What, apart from a heady dose of Nineties nostalgia, makes the track so good? (Rex)

It’s autumn 1998. The nights are drawing in and the mornings are gloomy. You’re in a car or bus on the way to school and Radio 1’s on the stereo. What kind of boring, stupid stuff are you going to have to do today? It’s sooo early and you’re sooo tired. Dun DUN DUN. “Oh bwoybay, bwoybay”. Dun DUN DUN. Your ears tune in and you ask your mum to turn it up. It’s Britney Spears’s debut single “...Baby One More Time” and by the first chorus you’re hooked. On Saturday morning, you, like 10 million other people will do across the world, head to Woolies to buy the single on cassette, propelling the track to No 1 in every country it entered the charts.

Listen to it 20 years later and it’s still a startling, catchy pop song (although the optics of the video are more obviously problematic). But what actually, apart from a heady dose of personal nostalgia if you grew up in the Nineties, makes the song so good? First off, two words: Max Martin.

The songwriter’s musical background was eclectic. He grew up in a small island off the coast of Sweden listening to Elton John, Queen, Vivaldi, Mozart, Depeche Mode and the Bangles. He learnt how to read and write music thanks to a public music-education programme, and formed a glam-rock band called It’s Alive. Their albums bombed, but you can hear in the songs Martin’s acute understanding of pop, and his ability to use a voice to communicate emotion. He also landed a record deal with the late, legendary Swedish songwriter and producer Denniz PoP on Cheiron, who hired him and nurtured his songwriting talent. He started writing for Backstreet Boys, Westlife and Robyn. But “...Baby One More Time” was the first major commercial hit for the multimillionaire songwriting powerhouse.

The melody came to him one evening while he was falling asleep. He reluctantly forced himself to get out of bed to record it, and got back into bed. It wasn’t right, so he came up with a better hook, but he felt really tired. Then he forced himself up again and sang into his dictaphone: “Hit me baby one more time, yeah that’s pretty good,” in a very sleepy, lethargic voice.

At the time, he thought it was an R&B track and offered it to TLC. They turned it down because of the “hit me baby” lyrics. They weren’t the only ones to be confused. People have interpreted it to be about S&M or domestic violence. In fact, Martin thought he was using “hit” as the American slang for “call”. As in, “hit me up”. The song is about wanting to get back together with an ex, nothing more sinister. After Backstreet Boys passed, Martin sent it to Jive Records for Britney Spears and the rest is history. The record label quickly changed the “hit me” to ellipses.
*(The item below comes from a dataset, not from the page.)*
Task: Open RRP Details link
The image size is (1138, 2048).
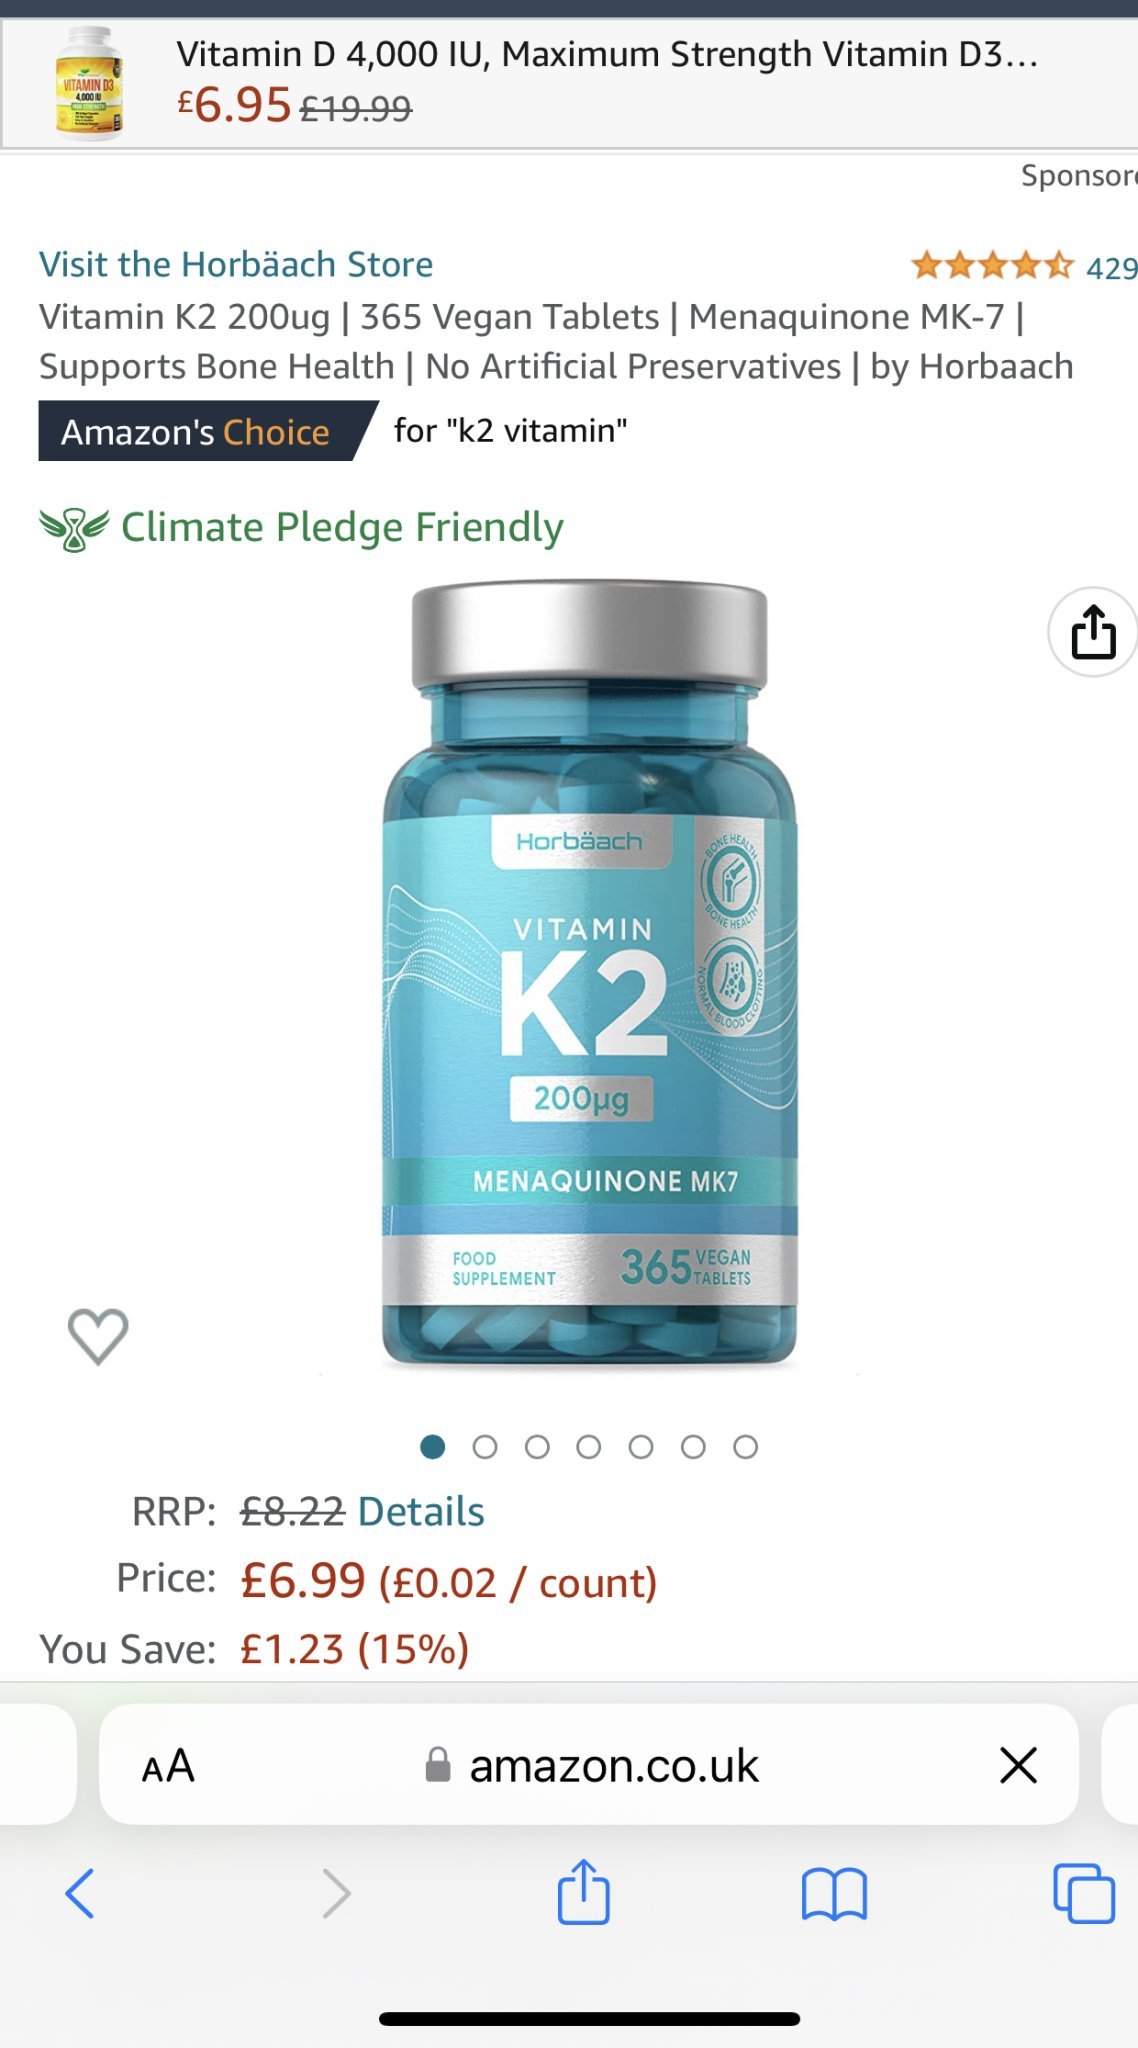Action: point(421,1511)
Why was the song itself so catchy? For a start – and this is a common Martin technique – snippets of melody are repeated throughout. The DUN DUN DUN piano chords which open the track, for example. The staccato piano keys in the higher register. The funky wah-wah guitars and slap bass. This gives a sense of familiarity and you know immediately, within two seconds, what the song is. Martin came from the DJ world, where it was important to write a song that could be recognised quickly to keep people on the dance floor.

There is a simplicity and economy that goes along with the looping of motifs. The track is in C minor, an intriguing key associated with longing, sadness, intensity and passion. To make it even more interesting, it lurches between the normal C minor scale and the C harmonic minor – Martin uses a natural to cancel out the B flat.

The beat’s straightforward, four-on-the-floor rhythm with punchy, crashy backbeat kick and compressed snare drums is typical of early Max Martin. The dynamics are simple and solid. The “bridge” is more repetition of what we’ve heard before rather than a middle eight of completely different harmonic structure. The bottom drops out of the music and Britney’s voice is accompanied by a simple piano before the song crescendos into a maximalist: “I must confess! That my loneliness! Is killing me now!”

There are many theories about Max Martin’s secret songwriting formula. People believe he uses “melodic maths”, which involves getting to a chorus within the first 50 seconds of a song and using no more than three or four parts to build a track. Martin rarely gives interviews but he has given a few which can give us some information about how he writes.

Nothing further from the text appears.